A good majority of users consolehave it located in the living room connected to a large TV, while some users have it in their bedroom, well connected to a medium-sized TV, well connected to it monitor they use on the PC. Which of these options spends more energy and, therefore, collaborates in increasing the electricity bill? We will analyze it in detail below.
There is a belief among many users that the larger the screen, the greater its consumption. However, and although this is generally true, there are some exceptions to take into account and when we talk about a console connected to a screen, sometimes it is more important for consumption to take into account the resolution rather than its size. Let’s see it.
Console on TV or monitor, what spends more?

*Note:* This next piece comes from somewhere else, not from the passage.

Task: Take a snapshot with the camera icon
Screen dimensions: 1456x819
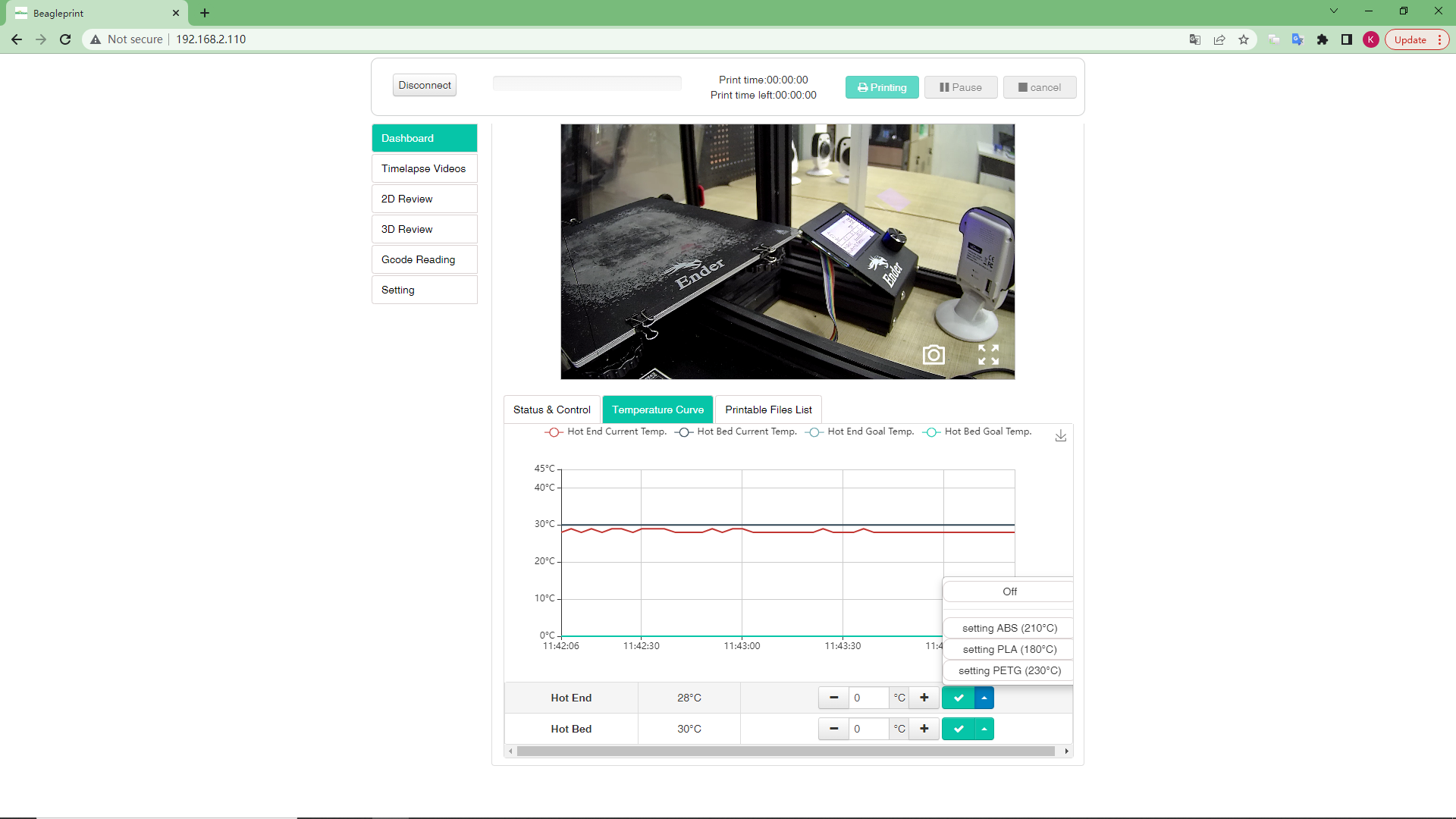Action: coord(934,355)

From the outset we are going to tell you that connecting the console to a small Full HD monitor in your room is going to consume considerably less than having it in the living room connected to a large 4K TV, but this is both due to the consumption of the screen itself and the consumption of the console itself, since rendering games at 1080p resolution will always require fewer resources than doing it at 4K resolution, and that implies that the consumption of the console, as well as its temperature, will drop.
However, things can change quite a bit depending on which TV and which monitor we are talking about. We are going to put ourselves in a situation contrary to the example that we have given before, where in the living room you have a TV with, for example, Full HD resolution and 42 inches, while in your bedroom you have a 27-inch monitor but, for this example , has 1440p resolution and supports 240 Hz, the maximum supported by both PS5 and Xbox Series X. In this case, despite having a smaller size, as the resolution is higher and its refresh rate is also higher, the console will consume much more connected to the monitor than to the TV.

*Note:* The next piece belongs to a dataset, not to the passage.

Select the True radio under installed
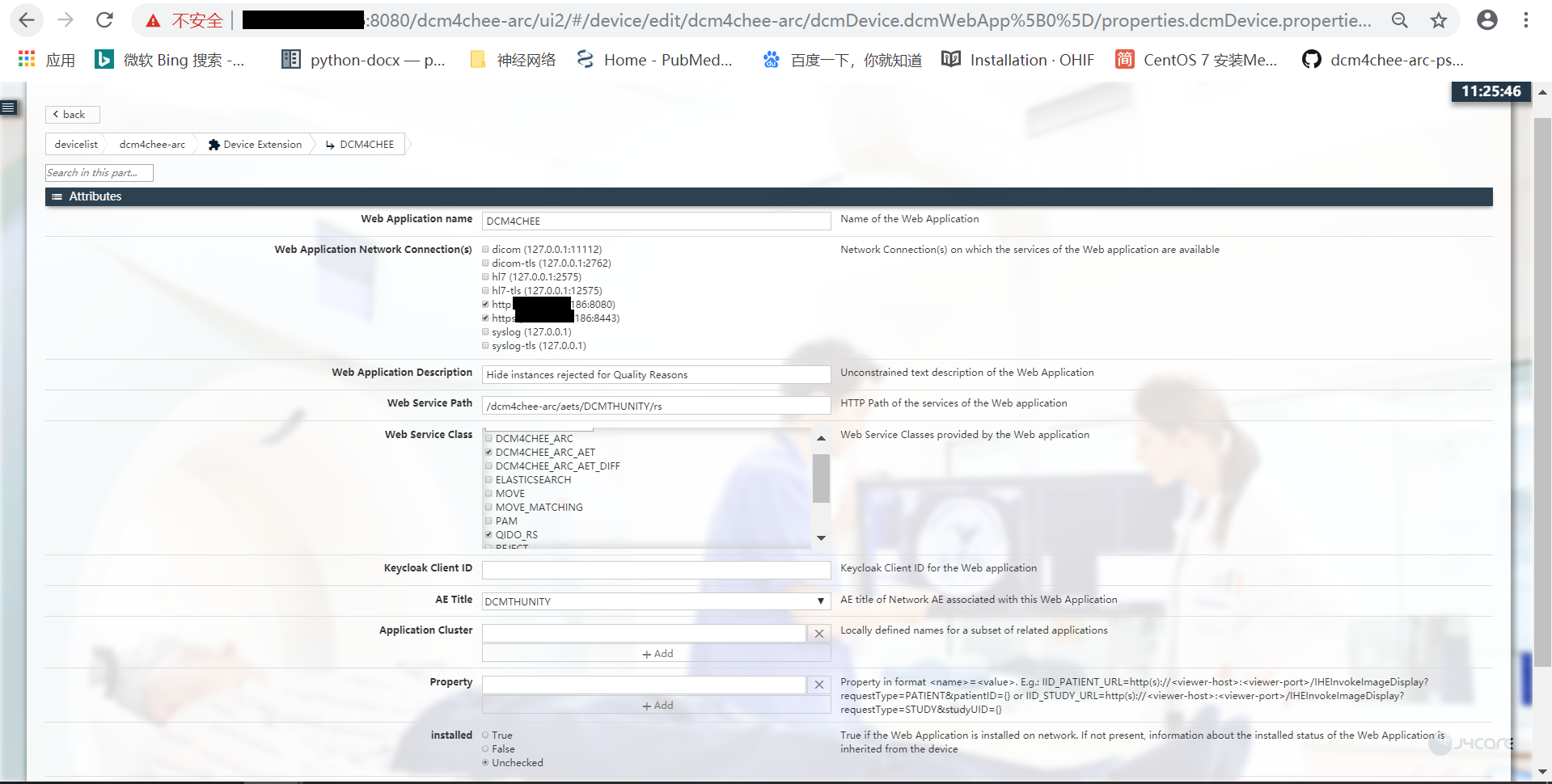 (485, 735)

What we want to tell you is that, in short, not because it is a larger screen, the final consumption does not necessarily have to be greater, since it is not only necessary to take into account the consumption of the screen itself (normally yes, a TV consumes more than a PC monitor), but also the resolution and the refresh rate at which we force the console to work, since in this case its consumption must also be taken into account.
Now, answering the headline’s question, and with few exceptions with high-end devices such as the monitor in the example we have given, playing the console on the TV will normally cost more electricity than playing it on a PC monitor (although normally also the gaming experience will be better). For this reason, if you want to save on your electricity bill, you may want to take the console to the desk where you have your PC and play using its monitor.